Economy Watch: Retail Sales Inch Up

U.S. retail sales grew at their slowest rate in three months, the Census Bureau reported.

U.S. retail sales grew at their slowest rate in three months, the Census Bureau reported on Wednesday. The expiration of the payroll tax holiday at the beginning of 2013 is widely viewed as putting a bit of a damper on consumer spending during January, since on average American workers are taking home about $40 less every two weeks now. Gas prices are up, too.

Retail sales were up a smallish 0.1 percent in January compared with December (seasonally adjusted, to account for the fact the people spend a lot during December, but not so much in January). In December and November 2012 both, the month-over-month uptick was a healthier 0.5 percent. Year-over-year in January 2013, however, sales were up 4.4 percent.

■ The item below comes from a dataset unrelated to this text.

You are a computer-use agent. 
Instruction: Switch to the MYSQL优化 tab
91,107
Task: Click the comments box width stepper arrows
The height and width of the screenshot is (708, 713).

Car sales were down in January by 0.1 percent. Take autos (and gas) out of the overall retail sales picture, and sales still rose 0.1 percent in January. General merchandise stores (that means you, Walmart) saw a strong increase of 1.1 percent for the month, and sporting goods stores and non-store retailers (that means you, Amazon) did fairly well during the month too.

SoCal sees brisk home sales

In another report on the bellwether residential market in southern California, DataQuick said on Wednesday that SoCal’s housing market started 2013 with the highest January home sales in six years. One driver was sales to investors and cash buyers, who bought near record levels, while move-up activity remained relatively brisk as well.

A total of 16,058 new and resale houses and condos sold in Los Angeles, Riverside, San Diego, Ventura, San Bernardino and Orange counties last month, the real estate data specialist noted. Last month’s sales were the highest for the month of January since 2007, though they’re 8.8 percent below the January average of 17,609 sales.

Does it amount to a bubble? Probably not. “For the overall market, price pressures should gradually ease as more homeowners react to rising values,” DataQuick president John Walsh noted in a press statement. “This is the ‘supply response’ many analysts expect. The idea is that many who’ve held out for higher prices will be tempted to stick a for-sale sign in the front yard.”

Wall Street had a listless, mixed day on Wednesday. The Dow Jones Industrial Average lost 35.76 points, or 0.26 percent, while the S&P 500 gained a slight 0.06 percent and the Nasdaq was up 0.33 percent.